ENTRIES SHOWN:

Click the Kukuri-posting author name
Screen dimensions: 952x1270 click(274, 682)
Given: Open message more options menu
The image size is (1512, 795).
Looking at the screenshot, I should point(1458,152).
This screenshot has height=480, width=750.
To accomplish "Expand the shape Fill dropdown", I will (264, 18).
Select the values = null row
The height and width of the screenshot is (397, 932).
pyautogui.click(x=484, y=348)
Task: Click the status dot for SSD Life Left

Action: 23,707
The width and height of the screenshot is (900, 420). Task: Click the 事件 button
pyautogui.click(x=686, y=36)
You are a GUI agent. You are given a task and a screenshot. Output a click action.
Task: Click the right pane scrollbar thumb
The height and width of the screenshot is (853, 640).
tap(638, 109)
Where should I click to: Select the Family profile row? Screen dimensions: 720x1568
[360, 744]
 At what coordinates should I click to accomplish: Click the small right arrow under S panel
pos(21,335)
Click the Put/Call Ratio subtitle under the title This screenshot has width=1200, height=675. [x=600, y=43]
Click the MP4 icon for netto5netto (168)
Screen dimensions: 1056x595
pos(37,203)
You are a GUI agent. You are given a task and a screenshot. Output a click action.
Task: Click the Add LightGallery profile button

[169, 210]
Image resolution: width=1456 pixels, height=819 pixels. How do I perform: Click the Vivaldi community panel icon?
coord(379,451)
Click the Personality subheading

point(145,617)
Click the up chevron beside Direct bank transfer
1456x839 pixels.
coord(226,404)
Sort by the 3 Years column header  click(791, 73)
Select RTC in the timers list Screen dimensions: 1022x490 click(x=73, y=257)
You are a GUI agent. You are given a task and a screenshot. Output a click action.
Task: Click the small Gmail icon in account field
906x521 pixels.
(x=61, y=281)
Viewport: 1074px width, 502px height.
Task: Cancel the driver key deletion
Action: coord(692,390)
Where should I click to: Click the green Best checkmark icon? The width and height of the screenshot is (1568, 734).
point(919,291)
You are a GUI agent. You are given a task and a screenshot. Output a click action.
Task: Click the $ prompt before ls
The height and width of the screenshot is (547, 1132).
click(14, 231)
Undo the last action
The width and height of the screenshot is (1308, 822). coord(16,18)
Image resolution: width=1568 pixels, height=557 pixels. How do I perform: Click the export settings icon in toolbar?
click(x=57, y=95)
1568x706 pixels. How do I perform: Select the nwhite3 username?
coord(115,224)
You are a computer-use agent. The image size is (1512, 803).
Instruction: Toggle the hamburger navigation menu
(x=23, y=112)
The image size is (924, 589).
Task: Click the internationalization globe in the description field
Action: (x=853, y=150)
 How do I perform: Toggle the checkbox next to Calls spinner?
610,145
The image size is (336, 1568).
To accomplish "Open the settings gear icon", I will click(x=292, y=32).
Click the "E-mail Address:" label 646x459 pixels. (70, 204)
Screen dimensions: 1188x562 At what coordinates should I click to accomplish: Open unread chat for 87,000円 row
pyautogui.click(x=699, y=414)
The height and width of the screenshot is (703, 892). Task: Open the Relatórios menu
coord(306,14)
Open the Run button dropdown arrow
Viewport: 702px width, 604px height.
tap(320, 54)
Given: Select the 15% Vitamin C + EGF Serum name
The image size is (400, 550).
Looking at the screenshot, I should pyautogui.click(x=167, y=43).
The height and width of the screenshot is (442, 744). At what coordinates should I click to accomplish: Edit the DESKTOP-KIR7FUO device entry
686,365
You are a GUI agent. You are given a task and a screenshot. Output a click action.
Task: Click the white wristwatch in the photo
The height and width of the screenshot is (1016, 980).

WHAT IS EXPECTED: Restate each of the entries above verbatim.

YOUR RESPONSE:
Click the Kukuri-posting author name
Screen dimensions: 952x1270 click(274, 682)
Given: Open message more options menu
The image size is (1512, 795).
Looking at the screenshot, I should point(1458,152).
This screenshot has height=480, width=750.
To accomplish "Expand the shape Fill dropdown", I will (264, 18).
Select the values = null row
The height and width of the screenshot is (397, 932).
pyautogui.click(x=484, y=348)
Task: Click the status dot for SSD Life Left

Action: 23,707
The width and height of the screenshot is (900, 420). Task: Click the 事件 button
pyautogui.click(x=686, y=36)
You are a GUI agent. You are given a task and a screenshot. Output a click action.
Task: Click the right pane scrollbar thumb
The height and width of the screenshot is (853, 640).
tap(638, 109)
Where should I click to: Select the Family profile row? Screen dimensions: 720x1568
[360, 744]
 At what coordinates should I click to accomplish: Click the small right arrow under S panel
pos(21,335)
Click the Put/Call Ratio subtitle under the title This screenshot has width=1200, height=675. [x=600, y=43]
Click the MP4 icon for netto5netto (168)
Screen dimensions: 1056x595
pos(37,203)
You are a GUI agent. You are given a task and a screenshot. Output a click action.
Task: Click the Add LightGallery profile button

[169, 210]
Image resolution: width=1456 pixels, height=819 pixels. How do I perform: Click the Vivaldi community panel icon?
coord(379,451)
Click the Personality subheading

point(145,617)
Click the up chevron beside Direct bank transfer
1456x839 pixels.
coord(226,404)
Sort by the 3 Years column header  click(791, 73)
Select RTC in the timers list Screen dimensions: 1022x490 click(x=73, y=257)
You are a GUI agent. You are given a task and a screenshot. Output a click action.
Task: Click the small Gmail icon in account field
906x521 pixels.
(x=61, y=281)
Viewport: 1074px width, 502px height.
Task: Cancel the driver key deletion
Action: coord(692,390)
Where should I click to: Click the green Best checkmark icon? The width and height of the screenshot is (1568, 734).
point(919,291)
You are a GUI agent. You are given a task and a screenshot. Output a click action.
Task: Click the $ prompt before ls
The height and width of the screenshot is (547, 1132).
click(14, 231)
Undo the last action
The width and height of the screenshot is (1308, 822). coord(16,18)
Image resolution: width=1568 pixels, height=557 pixels. How do I perform: Click the export settings icon in toolbar?
click(x=57, y=95)
1568x706 pixels. How do I perform: Select the nwhite3 username?
coord(115,224)
You are a computer-use agent. The image size is (1512, 803).
Instruction: Toggle the hamburger navigation menu
(x=23, y=112)
The image size is (924, 589).
Task: Click the internationalization globe in the description field
Action: (x=853, y=150)
 How do I perform: Toggle the checkbox next to Calls spinner?
610,145
The image size is (336, 1568).
To accomplish "Open the settings gear icon", I will click(x=292, y=32).
Click the "E-mail Address:" label 646x459 pixels. (70, 204)
Screen dimensions: 1188x562 At what coordinates should I click to accomplish: Open unread chat for 87,000円 row
pyautogui.click(x=699, y=414)
The height and width of the screenshot is (703, 892). Task: Open the Relatórios menu
coord(306,14)
Open the Run button dropdown arrow
Viewport: 702px width, 604px height.
tap(320, 54)
Given: Select the 15% Vitamin C + EGF Serum name
The image size is (400, 550).
Looking at the screenshot, I should pyautogui.click(x=167, y=43).
The height and width of the screenshot is (442, 744). At what coordinates should I click to accomplish: Edit the DESKTOP-KIR7FUO device entry
686,365
You are a GUI agent. You are given a task and a screenshot. Output a click action.
Task: Click the white wristwatch in the photo
The height and width of the screenshot is (1016, 980).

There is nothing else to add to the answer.